The tentacle that reached the Supreme Court on Tuesday, called Lexmark International v. Static Control Components, is not one of the term’s more dramatic controversies. It involves “standing,” an important, but often dry legal concept governing when people can sue. There were empty seats in the courtroom, and only two or three reporters present. Only five amicus briefs were filed by outside parties, compared to dozens on higher-profile cases.

The justices themselves did not clearly tip their hands during an argument that featured tough questions for both sides, though reading between the lines could suggest a split decision is on the way. Liberal Justice Ruth Bader Ginsburg sounded somewhat sympathetic to the company challenging Lexmark, while conservative Justices Antonin Scalia and Samuel Alito sounded somewhat sympathetic to tighter restrictions on lawsuits.

Lexmark manufactures laser printers and toner cartridges. Other companies, known as “remanufacturers,” buy used cartridges from Lexmark customers, refill them and sell them back to owners of Lexmark printers. Static Control Components, based in Sanford, N.C., makes microchips and other parts used by these cartridge remanufacturers.

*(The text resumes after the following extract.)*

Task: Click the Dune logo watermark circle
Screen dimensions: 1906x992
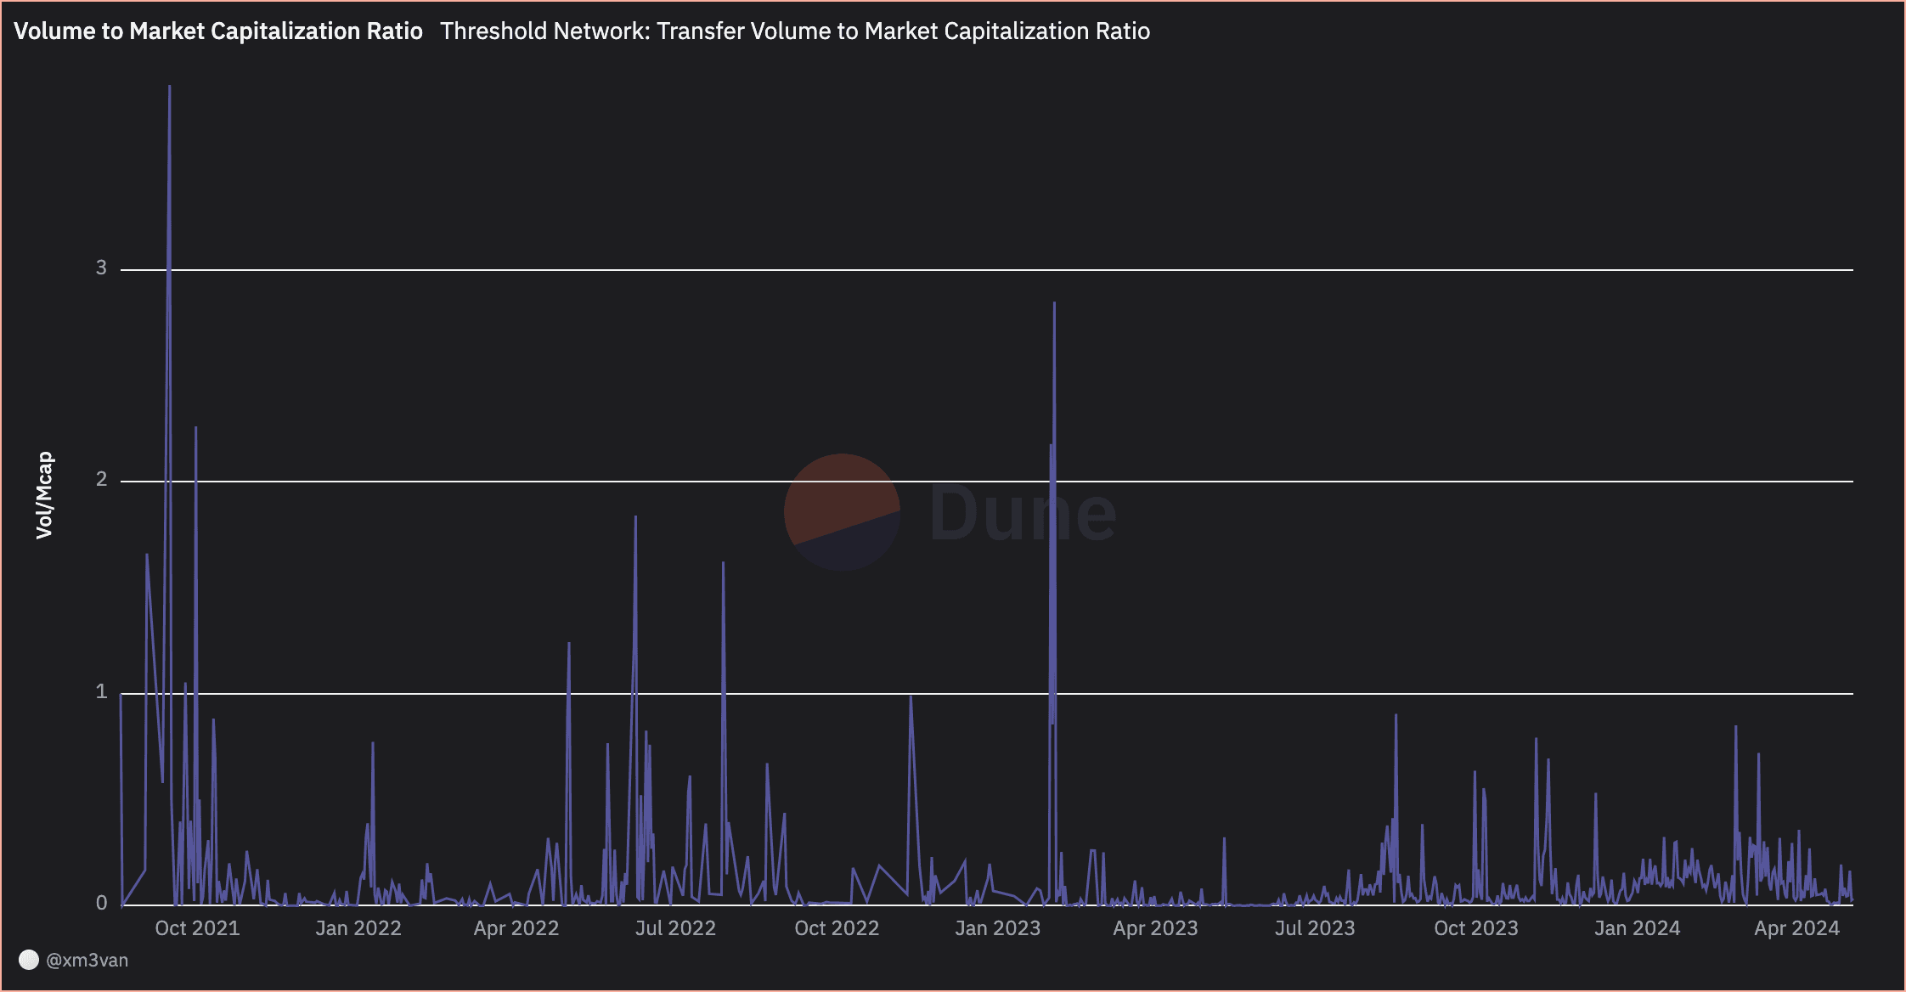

A Lexmark-made microchip disables certain discounted cartridges once they’ve been used the first time, rendering them useless to other remanufacturers. Static Control, though, made its own microchip that enabled remanufacturers to reuse the Lexmark cartridges. Much legal wrangling has since ensued.

Lexmark wrote companies that they would infringe on Lexmark’s intellectual property if they remanufactured cartridges using Static Control’s products. Static Control sued under the federal Lanham Act, which prohibits false advertising and trademark infringement. The company argued that Lexmark’s assertions led customers to believe Static Control acted unlawfully.

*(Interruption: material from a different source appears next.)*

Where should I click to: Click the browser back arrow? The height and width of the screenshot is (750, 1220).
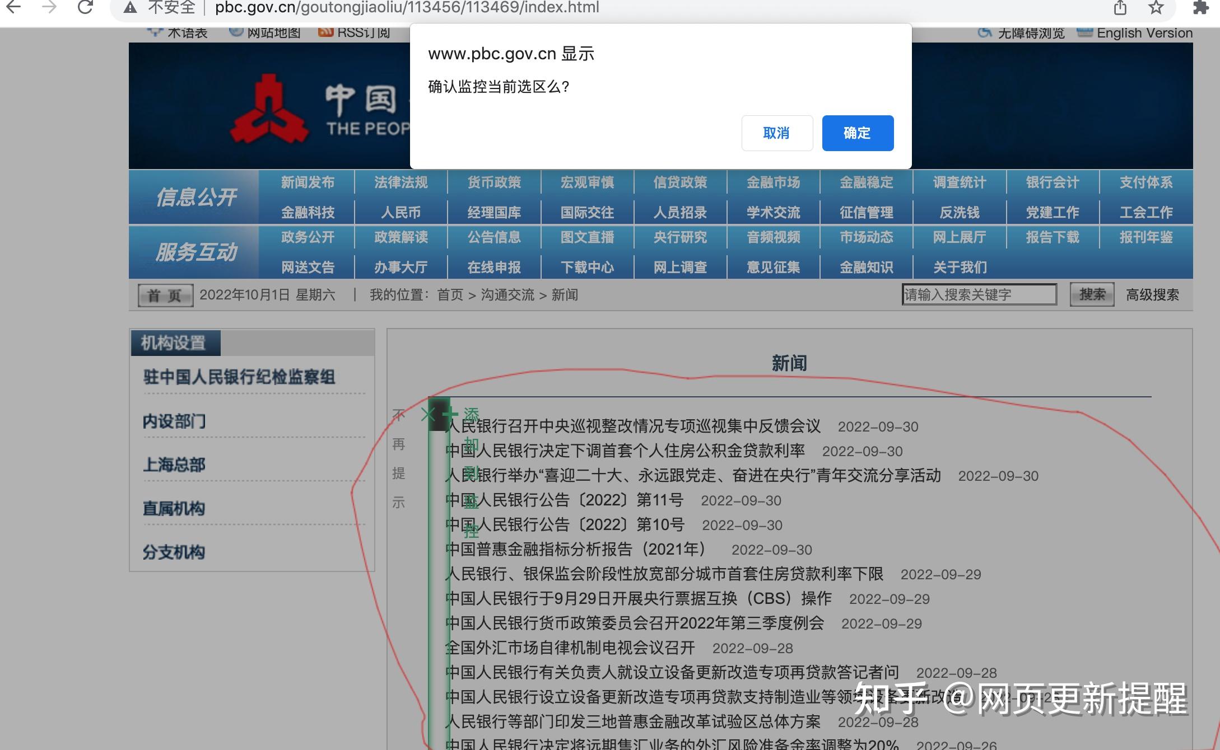point(13,7)
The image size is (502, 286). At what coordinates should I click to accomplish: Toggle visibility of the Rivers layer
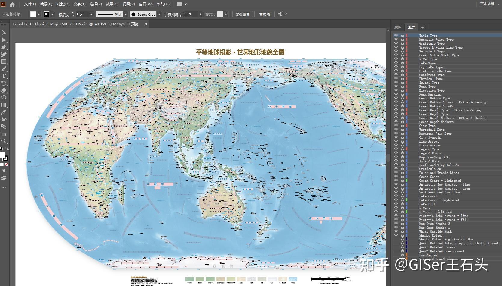pyautogui.click(x=396, y=208)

“Here is an entrepreneur that says, ‘We make a product and Lexmark is disparaging our product. It is essentially trying to get us out of this line of business,’” Ginsburg said. “Certainly if you just read the words of the Lanham Act, this is allegedly false advertising.”

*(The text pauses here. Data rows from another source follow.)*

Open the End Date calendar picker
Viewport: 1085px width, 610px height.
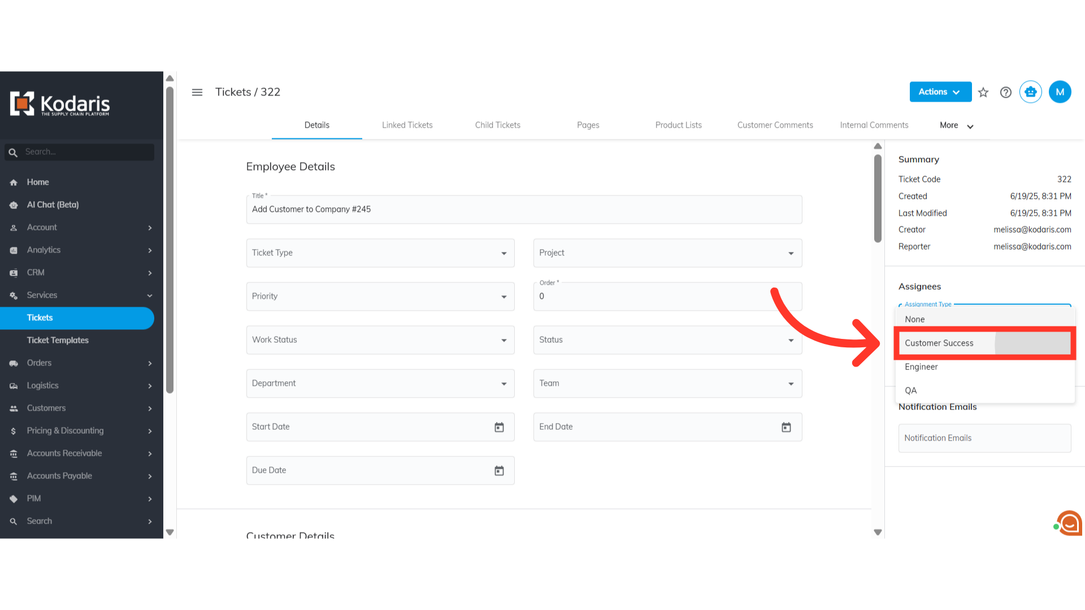786,427

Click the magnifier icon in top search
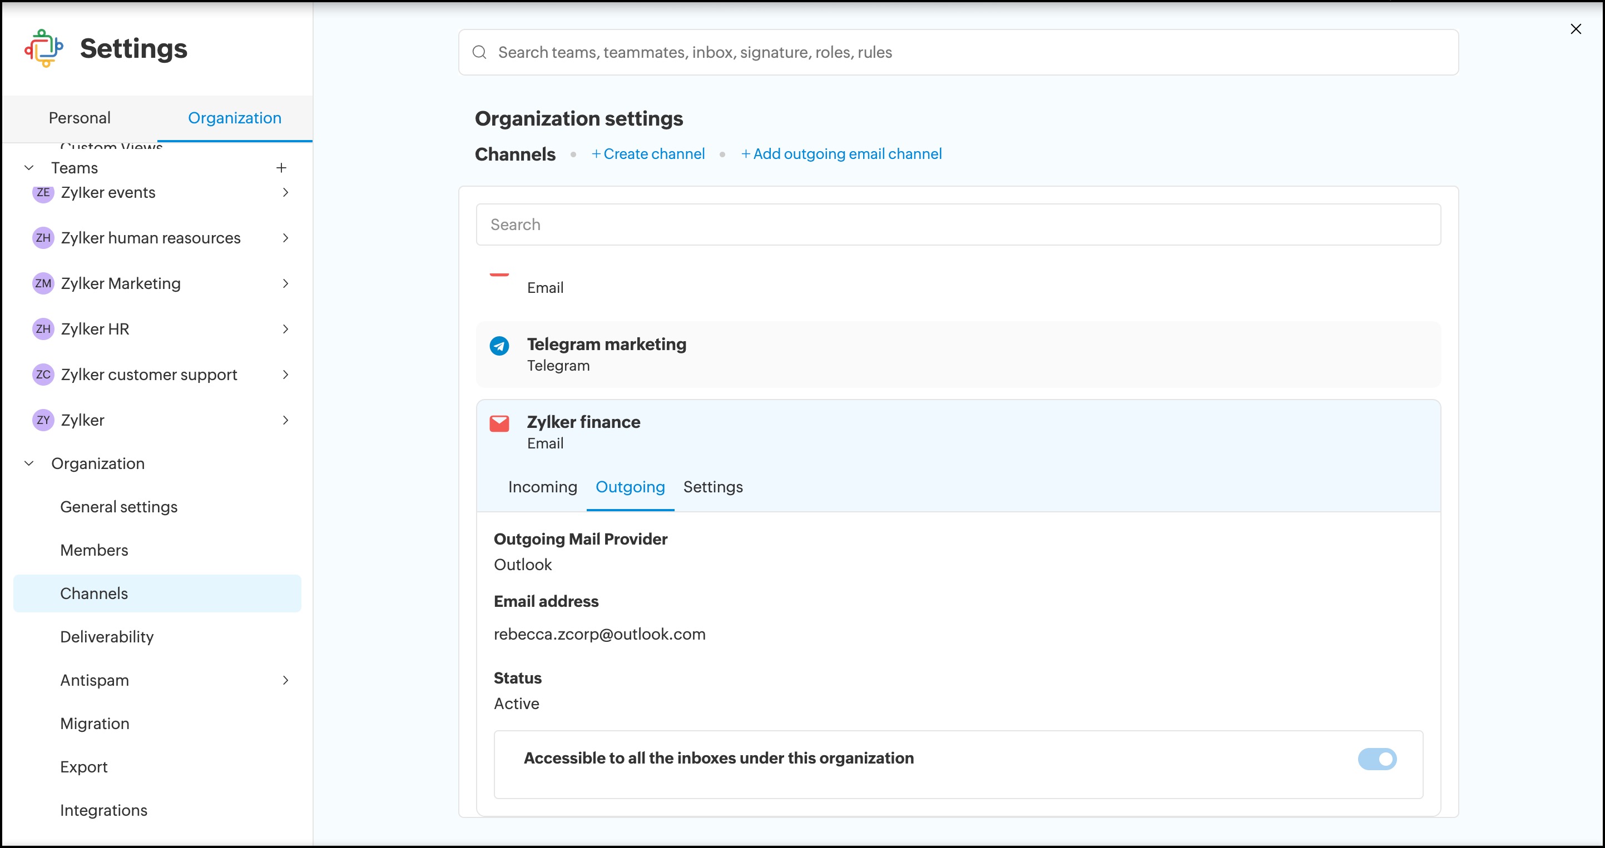(479, 52)
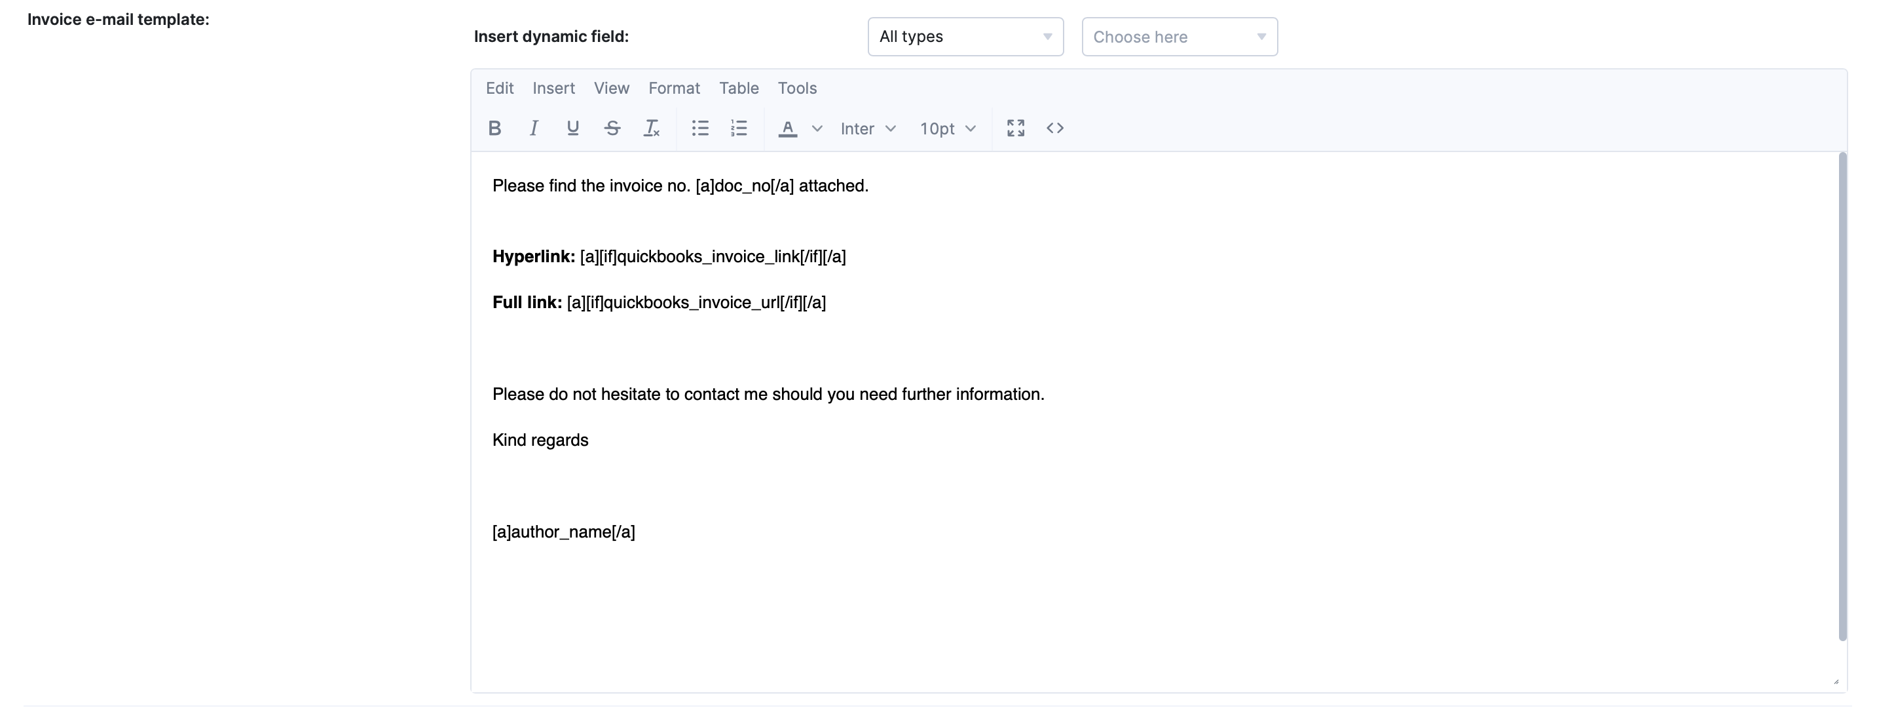
Task: Apply italic formatting from the toolbar
Action: click(x=533, y=128)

Attorney Jameson R. Jones, a former Supreme Court clerk representing Static Control, added that “if any party has standing (to sue) under the Lanham Act, it’s a party whose goods are misrepresented in false advertising.”

Everyone seems to agree that a direct competitor can sue under the Lanham Act. In this case, that would cover the remanufacturers that sell the cartridges that compete directly with Lexmark products. A trickier question in this case is whether a supplier of parts to the direct competitor can likewise sue.

“Wherever the court draws the line on standing, whoever is just on the other side of the line is always going to think that it’s too narrow,” Loy told the justices. “We think the Lanham Act does and should have a narrow standing requirement.”

Lexmark proposes a relatively strict judicial test that could include ensuring a close “proximity” between the defendant’s actions and the injury that’s suffered. Static Control argues in response that Congress intended to empower a broader range of potential plaintiffs.

“The standing question is designed to answer, ‘are you the kind of plaintiff that Congress intended in this statute to protect against the kind of injury that you say you suffered?’” Breyer noted.

Justice Clarence Thomas, as is his practice, was the only one of nine justices not to speak or ask questions during the argument. A decision is expected by June.